Long range interaction in LAMMPS

Dear Lammps users and developers,
Is it possible to have long-range interaction in LAMMPS (1/r type interaction) for all the pairs (no pairwise cutoff) and Repulsive LJ interaction cut of at (2^(1/6)\sigma).?
How one go about it when you have a periodic system and a system which is confined by walls.
Best Regards
Viswas

Dear Lammps users and developers,
Is it possible to have long-range interaction in LAMMPS (1/r type interaction) for all the pairs (no pairwise cutoff) and Repulsive LJ interaction cut of at (2^(1/6)\sigma).?

the second one is easy to answer. yes. you can define the LJ cutoff for each pair of atom types, and thus make it repulsive-only for all pairs.

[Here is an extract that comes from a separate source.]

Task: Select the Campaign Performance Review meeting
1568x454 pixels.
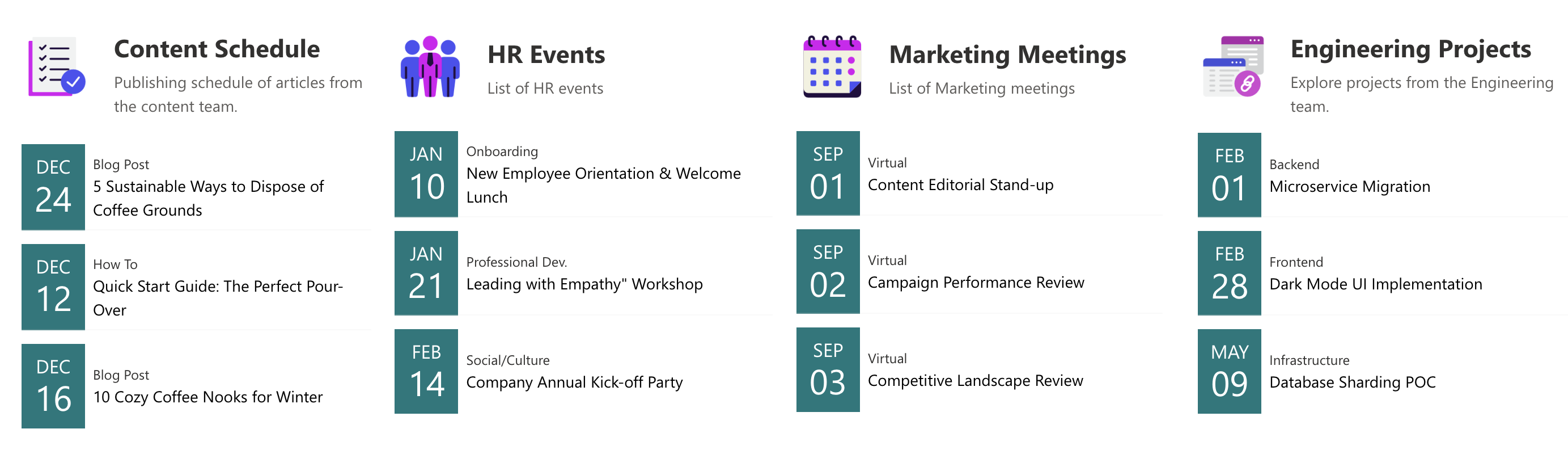Action: click(975, 283)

LAMMPS uses ewald summation or similar methods (PPPM, MSM) to do computation of full coulomb interactions by computing them in part in real space and the rest in reciprocal space. if you don’t want to benefit from the improved performance of this approach, and do explicit real space calculations only, you can benefit from the fact, that LAMMPS is not subject to minimum image conventions, and thus can use a cutoff larger than half of the extend of the simulation cell, however this is limited by the communication cutoff requirements and the fact, that LAMMPS uses domain decomposition parallelization.

How one go about it when you have a periodic system and a system which is confined by walls.

for confined non-periodic systems i.e., using a cutoff-only approach with a sufficiently long cutoff will give the exact result.

axel.